Le skicross n’est pas un sport de moineaux délicats, pourtant Fanny Smith n’estime pas faire un métier à risques. «Je ne pense jamais aux blessures. On se prépare pour être en forme et éviter les chutes.» Un entraînement individualisé lui a justement permis d’écouter son corps, le tempo de son métabolisme. «A partir d’un certain niveau, il faut construire sa préparation autour de ses propres besoins.» Il y a deux ans, «c’est arrivé d’un coup», la skieuse éprouve des vertiges et de fortes baisses de tension à l’entraînement. «J’ai consulté plein de médecins, fait une batterie d’examens, mais rien n’expliquait ces sensations.»
Stop à la salade
La médecine chinoise propose une solution: «J’ai complètement revu mon alimentation, raconte la championne.
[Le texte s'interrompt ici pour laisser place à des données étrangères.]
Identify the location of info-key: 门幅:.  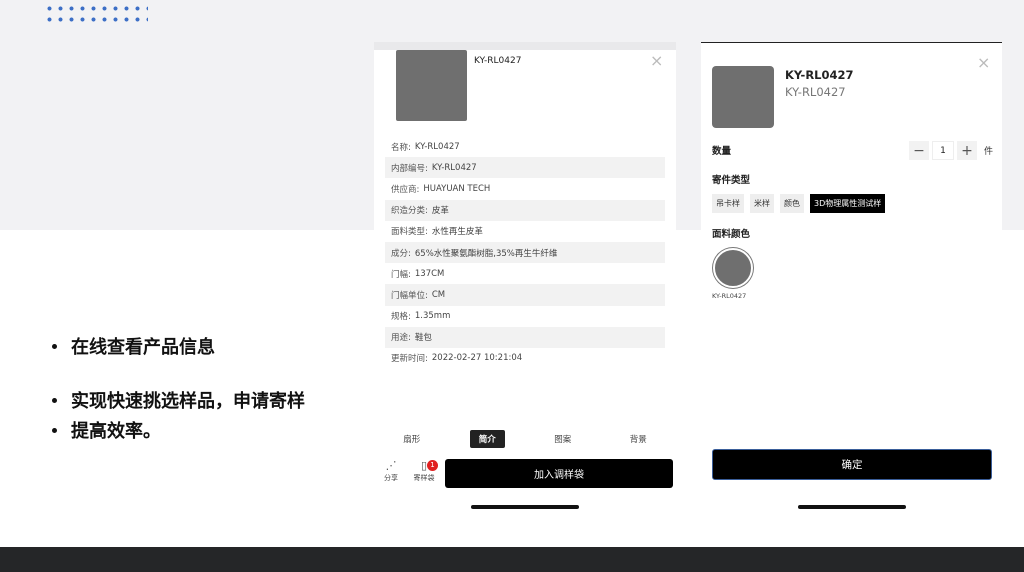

En hiver, je bannis le sucre de mon régime alimentaire et la salade: le sucre pour éviter les coups de boost et l’hypoglycémie et la salade parce que mon organisme met trop d’énergie à la digérer.»
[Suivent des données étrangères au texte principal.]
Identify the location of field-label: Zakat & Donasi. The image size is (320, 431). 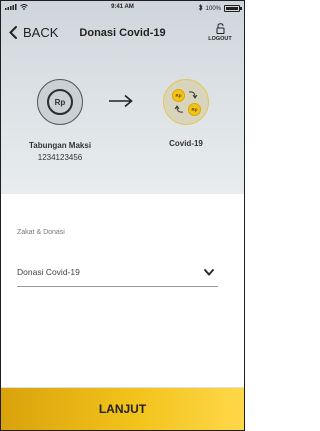
(41, 232).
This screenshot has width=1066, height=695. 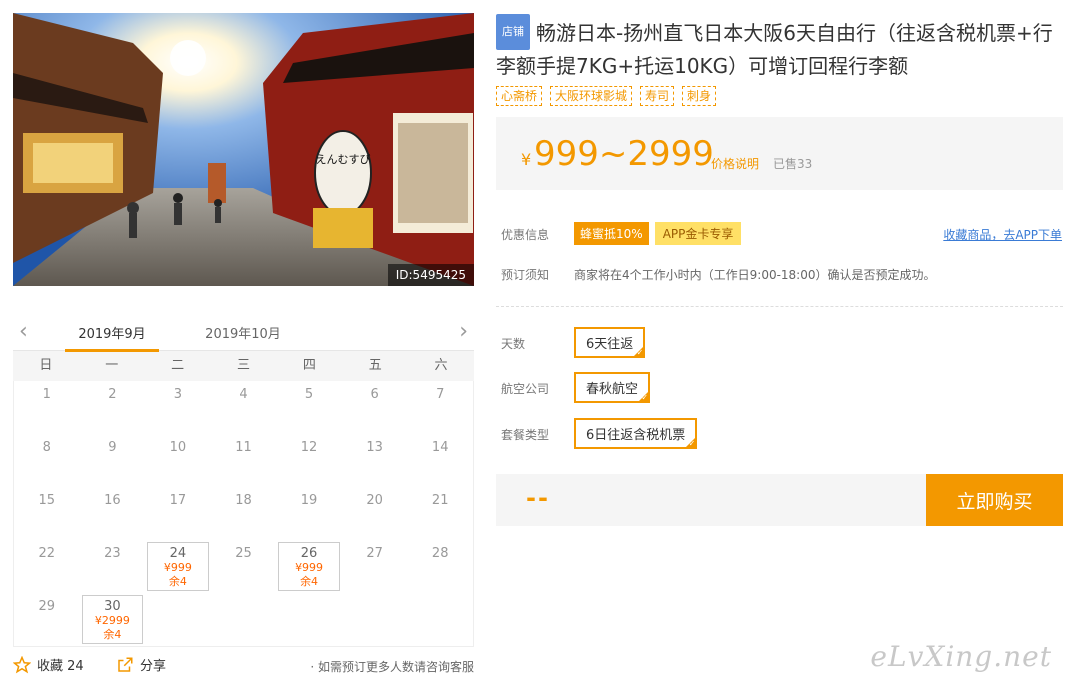 What do you see at coordinates (154, 666) in the screenshot?
I see `share-label: 分享` at bounding box center [154, 666].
A seulement 26 ans, 27 le 20 mai prochain, Fanny Smith, autrefois bébé du skicross, a déjà un parcours de vétéran, dont trois participations aux Jeux olympiques. La jeune fille est devenue une femme. «Mon corps est mon outil de travail: en prendre soin, c’est nécessaire. Je ne sais pas ce que j’aurais fait si je n’avais pas fait du ski mon métier. Contrairement aux difficultés que j’ai pu rencontrer à l’école, avec ma dyslexie, dans le sport, quand je travaille, c’est payant.» Et la passion, le plaisir et la motivation sont toujours là. «J’adore toujours autant ce que je fais. Mais après dix ans, une certaine routine s’installe. J’ai un peu perdu la folie des débuts, le côté insouciant. Après les Jeux de Sotchi, j’ai eu besoin de temps pour moi, d’un peu d’oxygène pour que l’entraînement soit plus ludique.»
Nouveau programme
Avec ses préparateurs sportifs, Fanny a conçu un nouveau programme d’entraînement avec un voyage toutes les quatre semaines, pour travailler son corps ailleurs, dans d’autres contrées, avec des amis athlètes. «Il y a eu la Corse, la Pologne, et Fuerte Ventura, énumère-t-elle. J’ai fait de la course, du surf, du vélo, du paddle. Ce n’était pas des vacances, mais c’était top!» Dans la recette du succès, l’air du large et la diversité ont compté comme ingrédients indispensables.
Pour la saison à venir, Fanny compte bien remettre cela. «Je me vois tout à fait continuer au moins jusqu’aux JO de 2022 en Chine.» L’âge est une vue de l’esprit et Fanny a de qui tenir: sa grand-mère Betty, 90 printemps, est un modèle. «J’oublie qu’elle est si âgée. On part bientôt les deux en vacances en Espagne et j’ai dit à mon copain que je prendrai les raquettes de tennis de plage. Ça l’a bien fait rigoler!»
Après l’Espagne, la sportive s’envolera pour Tahiti, un voyage en amoureux sous les tropiques. La suite, l’après-ski, il n’en est pas question. «Ou alors c’est qu’on parle d’apéro», pouffe-t-elle. Le globe de cristal pourrait bien alors se transformer en flûte à champagne XXL.